### What is being asked
Return every line of the records that contains the string "Select", copying each line in full.

** begin **

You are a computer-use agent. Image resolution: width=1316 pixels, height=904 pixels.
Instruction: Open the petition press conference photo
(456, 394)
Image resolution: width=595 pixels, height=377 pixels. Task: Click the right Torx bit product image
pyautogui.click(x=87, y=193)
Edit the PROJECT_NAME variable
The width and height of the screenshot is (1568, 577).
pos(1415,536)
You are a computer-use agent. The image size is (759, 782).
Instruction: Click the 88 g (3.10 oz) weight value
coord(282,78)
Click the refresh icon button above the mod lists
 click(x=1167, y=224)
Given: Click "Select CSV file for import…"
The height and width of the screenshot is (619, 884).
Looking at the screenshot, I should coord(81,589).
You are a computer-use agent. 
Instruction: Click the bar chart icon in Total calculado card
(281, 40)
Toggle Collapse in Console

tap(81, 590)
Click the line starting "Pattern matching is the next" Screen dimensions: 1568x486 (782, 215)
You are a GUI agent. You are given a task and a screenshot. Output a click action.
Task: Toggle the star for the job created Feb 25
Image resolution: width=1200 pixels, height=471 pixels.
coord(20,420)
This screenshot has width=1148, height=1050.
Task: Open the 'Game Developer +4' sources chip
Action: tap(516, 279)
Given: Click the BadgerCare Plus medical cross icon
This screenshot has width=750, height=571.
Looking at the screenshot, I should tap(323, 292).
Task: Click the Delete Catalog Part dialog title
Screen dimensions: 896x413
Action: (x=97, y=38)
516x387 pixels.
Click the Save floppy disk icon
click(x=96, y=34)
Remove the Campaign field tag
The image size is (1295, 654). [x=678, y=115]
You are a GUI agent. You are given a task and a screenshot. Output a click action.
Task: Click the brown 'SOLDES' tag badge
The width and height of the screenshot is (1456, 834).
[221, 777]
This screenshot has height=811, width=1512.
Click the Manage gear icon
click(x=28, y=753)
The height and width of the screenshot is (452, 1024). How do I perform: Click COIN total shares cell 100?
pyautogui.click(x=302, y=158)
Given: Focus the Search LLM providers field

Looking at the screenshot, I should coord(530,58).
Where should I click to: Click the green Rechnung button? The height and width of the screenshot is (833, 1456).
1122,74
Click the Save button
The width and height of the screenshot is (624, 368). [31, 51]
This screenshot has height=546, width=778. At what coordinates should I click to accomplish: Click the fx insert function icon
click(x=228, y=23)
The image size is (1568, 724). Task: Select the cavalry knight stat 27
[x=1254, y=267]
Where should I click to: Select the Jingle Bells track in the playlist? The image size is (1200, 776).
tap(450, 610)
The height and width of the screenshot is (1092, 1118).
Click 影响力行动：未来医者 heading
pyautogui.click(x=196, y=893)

** end **

### Solved problem
Given: Click "Select CSV file for import…"
The image size is (1568, 724). Task: Select the cavalry knight stat 27
Where should I click to: Select the Jingle Bells track in the playlist? The image size is (1200, 776).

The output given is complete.